Without Moneymaker, your 2003 World Champion could be Sam Farha or maybe even Phil Ivey, who was eliminated by Moneymaker short of the final table when Moneymaker hit a miracle Ace on the river to pick up a bigger boat than Ivey. Instead of a boom of interest in online poker, where Moneymaker earned his seat at the WSOP, you would have had a known pro taking down poker’s World Championship. And the world would have yawned collectively and the “poker boom” may not have happened at all.
No Books, No Magazines, No Media…
Without the success of Rounders, it is most likely that there wouldn’t have been the rush of media regarding poker that emerged over the last 20 years. There wouldn’t have been literally thousands of books written on the game, from strategy tomes to biographies of some of the best players in the game. While CardPlayer was around at that time, it and other magazines would not have had the boom in subscriptions they enjoyed. And there wouldn’t have been the litany of poker programming on television that emerged after Rounders, both on television, cable and on the silver screen (we’ll forgive Matt Savage for Lucky You!).

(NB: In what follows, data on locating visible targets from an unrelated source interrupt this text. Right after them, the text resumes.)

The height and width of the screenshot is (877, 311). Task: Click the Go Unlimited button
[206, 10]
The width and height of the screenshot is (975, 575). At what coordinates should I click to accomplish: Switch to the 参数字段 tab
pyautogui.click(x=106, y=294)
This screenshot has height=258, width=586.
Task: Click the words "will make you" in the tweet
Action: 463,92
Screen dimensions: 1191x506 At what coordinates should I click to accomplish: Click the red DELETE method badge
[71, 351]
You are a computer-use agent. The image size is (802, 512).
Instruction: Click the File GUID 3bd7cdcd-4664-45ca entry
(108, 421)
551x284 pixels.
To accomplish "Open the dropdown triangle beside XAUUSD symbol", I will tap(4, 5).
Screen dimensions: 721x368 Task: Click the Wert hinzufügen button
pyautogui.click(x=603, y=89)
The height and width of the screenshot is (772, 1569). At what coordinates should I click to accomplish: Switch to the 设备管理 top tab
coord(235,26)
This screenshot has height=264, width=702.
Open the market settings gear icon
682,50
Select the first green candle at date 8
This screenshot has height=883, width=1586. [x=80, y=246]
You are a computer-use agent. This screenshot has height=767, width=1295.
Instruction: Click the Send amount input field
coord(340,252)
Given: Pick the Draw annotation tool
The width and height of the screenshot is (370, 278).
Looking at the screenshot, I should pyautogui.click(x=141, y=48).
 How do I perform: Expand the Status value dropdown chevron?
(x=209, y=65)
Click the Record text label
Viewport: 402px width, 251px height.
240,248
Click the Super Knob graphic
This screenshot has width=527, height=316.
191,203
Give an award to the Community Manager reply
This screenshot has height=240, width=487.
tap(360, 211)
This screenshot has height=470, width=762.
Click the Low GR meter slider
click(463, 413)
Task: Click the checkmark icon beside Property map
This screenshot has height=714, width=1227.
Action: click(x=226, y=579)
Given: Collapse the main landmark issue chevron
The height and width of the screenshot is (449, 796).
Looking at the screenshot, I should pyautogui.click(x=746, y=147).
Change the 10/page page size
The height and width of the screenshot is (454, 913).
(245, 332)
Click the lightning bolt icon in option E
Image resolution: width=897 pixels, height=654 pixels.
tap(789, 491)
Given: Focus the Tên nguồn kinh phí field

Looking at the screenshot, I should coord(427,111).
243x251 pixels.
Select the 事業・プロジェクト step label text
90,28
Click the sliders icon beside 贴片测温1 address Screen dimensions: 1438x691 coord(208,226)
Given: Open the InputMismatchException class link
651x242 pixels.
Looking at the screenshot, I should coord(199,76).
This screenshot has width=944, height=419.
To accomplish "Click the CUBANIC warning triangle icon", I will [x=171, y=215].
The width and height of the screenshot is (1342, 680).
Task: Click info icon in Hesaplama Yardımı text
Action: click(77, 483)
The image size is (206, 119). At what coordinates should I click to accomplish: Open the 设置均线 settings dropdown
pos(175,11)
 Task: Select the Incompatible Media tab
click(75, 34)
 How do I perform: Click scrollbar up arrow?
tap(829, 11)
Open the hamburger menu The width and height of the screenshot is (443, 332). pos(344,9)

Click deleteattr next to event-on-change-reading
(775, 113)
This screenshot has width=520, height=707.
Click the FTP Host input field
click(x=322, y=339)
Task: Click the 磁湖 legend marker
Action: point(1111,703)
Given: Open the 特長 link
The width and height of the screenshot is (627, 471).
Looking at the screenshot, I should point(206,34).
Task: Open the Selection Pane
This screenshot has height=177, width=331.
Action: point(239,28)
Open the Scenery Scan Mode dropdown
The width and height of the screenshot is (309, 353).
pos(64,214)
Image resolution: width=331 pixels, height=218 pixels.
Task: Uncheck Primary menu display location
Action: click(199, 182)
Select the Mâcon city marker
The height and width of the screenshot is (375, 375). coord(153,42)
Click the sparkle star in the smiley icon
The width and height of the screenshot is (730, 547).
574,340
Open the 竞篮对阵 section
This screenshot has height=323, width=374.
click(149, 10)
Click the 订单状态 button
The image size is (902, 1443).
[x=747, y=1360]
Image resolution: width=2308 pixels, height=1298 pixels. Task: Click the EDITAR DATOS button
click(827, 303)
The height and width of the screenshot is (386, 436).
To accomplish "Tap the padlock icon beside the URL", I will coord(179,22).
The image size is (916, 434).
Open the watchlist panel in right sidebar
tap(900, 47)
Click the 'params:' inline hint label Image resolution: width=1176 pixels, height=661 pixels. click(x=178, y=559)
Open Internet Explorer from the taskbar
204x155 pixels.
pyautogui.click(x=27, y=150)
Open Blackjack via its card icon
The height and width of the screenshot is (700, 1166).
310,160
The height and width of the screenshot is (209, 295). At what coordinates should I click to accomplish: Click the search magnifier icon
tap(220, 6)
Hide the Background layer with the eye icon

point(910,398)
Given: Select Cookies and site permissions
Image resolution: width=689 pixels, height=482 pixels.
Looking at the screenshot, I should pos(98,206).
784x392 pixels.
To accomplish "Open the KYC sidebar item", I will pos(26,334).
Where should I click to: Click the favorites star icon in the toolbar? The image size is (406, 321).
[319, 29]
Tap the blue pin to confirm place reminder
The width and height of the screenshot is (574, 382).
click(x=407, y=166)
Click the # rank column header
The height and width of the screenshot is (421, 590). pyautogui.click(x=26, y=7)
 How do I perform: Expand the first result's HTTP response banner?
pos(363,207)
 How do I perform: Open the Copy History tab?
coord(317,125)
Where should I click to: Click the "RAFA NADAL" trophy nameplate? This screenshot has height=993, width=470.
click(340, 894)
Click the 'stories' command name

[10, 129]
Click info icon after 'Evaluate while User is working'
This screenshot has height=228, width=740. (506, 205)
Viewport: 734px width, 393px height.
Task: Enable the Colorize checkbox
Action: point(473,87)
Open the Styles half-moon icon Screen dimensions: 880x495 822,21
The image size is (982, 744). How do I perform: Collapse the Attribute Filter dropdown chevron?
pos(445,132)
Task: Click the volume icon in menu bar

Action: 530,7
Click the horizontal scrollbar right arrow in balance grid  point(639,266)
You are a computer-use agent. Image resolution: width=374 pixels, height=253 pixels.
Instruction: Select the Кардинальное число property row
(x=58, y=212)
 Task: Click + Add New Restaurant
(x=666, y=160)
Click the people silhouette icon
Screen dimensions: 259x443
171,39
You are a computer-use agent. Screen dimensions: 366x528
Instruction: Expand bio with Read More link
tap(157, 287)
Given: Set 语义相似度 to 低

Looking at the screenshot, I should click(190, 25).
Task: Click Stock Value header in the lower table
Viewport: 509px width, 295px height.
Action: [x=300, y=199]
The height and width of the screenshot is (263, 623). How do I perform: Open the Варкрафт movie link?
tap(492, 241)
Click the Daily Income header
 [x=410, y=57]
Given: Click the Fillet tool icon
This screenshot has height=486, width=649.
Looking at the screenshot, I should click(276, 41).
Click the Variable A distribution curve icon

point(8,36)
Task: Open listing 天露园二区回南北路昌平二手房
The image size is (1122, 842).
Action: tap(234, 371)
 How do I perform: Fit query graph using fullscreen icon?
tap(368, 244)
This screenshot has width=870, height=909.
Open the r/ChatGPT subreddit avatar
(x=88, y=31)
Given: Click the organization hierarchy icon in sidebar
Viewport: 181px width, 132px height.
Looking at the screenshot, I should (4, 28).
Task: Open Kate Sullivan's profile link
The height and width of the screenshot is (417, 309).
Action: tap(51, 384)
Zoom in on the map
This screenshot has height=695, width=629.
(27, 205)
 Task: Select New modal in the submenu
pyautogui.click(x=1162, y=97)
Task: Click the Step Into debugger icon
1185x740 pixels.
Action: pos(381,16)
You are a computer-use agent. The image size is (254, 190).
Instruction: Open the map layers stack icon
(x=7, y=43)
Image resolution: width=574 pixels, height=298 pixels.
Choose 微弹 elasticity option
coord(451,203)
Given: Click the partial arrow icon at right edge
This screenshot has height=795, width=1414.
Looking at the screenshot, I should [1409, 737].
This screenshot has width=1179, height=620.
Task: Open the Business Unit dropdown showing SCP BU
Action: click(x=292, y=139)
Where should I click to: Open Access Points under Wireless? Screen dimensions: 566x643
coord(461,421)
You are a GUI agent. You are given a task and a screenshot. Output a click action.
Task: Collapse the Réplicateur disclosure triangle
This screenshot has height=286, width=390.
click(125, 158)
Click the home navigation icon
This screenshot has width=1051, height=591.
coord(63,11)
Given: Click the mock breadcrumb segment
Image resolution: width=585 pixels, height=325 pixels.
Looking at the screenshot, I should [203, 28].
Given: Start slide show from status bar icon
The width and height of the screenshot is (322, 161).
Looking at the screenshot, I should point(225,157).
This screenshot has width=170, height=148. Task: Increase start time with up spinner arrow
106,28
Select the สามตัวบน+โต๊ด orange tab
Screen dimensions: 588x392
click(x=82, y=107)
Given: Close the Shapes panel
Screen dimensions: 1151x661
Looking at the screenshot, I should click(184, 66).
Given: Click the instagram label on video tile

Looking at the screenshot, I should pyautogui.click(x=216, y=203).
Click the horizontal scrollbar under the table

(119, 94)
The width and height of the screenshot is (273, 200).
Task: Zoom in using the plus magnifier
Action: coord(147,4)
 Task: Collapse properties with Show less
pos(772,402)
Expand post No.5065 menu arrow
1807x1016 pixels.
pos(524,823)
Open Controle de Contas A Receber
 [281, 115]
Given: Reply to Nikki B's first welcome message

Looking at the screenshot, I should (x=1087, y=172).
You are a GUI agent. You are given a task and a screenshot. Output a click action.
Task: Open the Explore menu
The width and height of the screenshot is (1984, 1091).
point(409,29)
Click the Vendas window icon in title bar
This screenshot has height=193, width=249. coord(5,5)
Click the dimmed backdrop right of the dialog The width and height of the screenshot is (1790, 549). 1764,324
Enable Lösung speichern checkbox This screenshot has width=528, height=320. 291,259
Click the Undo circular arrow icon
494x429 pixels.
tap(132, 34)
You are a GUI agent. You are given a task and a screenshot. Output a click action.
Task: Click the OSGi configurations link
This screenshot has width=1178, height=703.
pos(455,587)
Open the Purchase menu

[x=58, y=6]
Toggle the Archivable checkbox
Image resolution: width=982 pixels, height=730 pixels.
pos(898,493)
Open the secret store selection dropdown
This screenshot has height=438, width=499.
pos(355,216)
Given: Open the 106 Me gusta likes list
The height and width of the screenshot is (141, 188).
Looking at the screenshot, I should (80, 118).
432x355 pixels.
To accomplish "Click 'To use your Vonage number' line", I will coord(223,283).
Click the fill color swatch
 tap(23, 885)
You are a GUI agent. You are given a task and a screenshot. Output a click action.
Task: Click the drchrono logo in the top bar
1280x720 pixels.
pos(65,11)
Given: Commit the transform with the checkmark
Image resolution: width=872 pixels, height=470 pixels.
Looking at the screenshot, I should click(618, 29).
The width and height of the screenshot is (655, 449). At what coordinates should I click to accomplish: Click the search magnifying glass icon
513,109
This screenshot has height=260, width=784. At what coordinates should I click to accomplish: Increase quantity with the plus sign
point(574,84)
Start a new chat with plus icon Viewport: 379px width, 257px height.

More than likely, the poker world as we know it wouldn’t have been half as big as it is today. The numbers that the WSOP has brought in – especially after Moneymaker’s improbable win – wouldn’t have even approached what we see today. And it can all be laid at the feet of a little film that went nowhere initially but became THE story for a community – Rounders.
There’s occasionally talk about a Rounders 2, but that would sully the name of the original (really, do we need to see “Mike McD” grinding it out on an online site and “Worm” trading in Bitcoin?). Did Caddyshack REALLY need Caddyshack 2? Did The Blues Brothers REALLY need Blues Brothers 2000? Sometimes it is best to leave the original alone, to let it stand on its own greatness and, in the case of Rounders, to be enshrined in the annals of history for its impact on millions of lives and an industry all at the same time.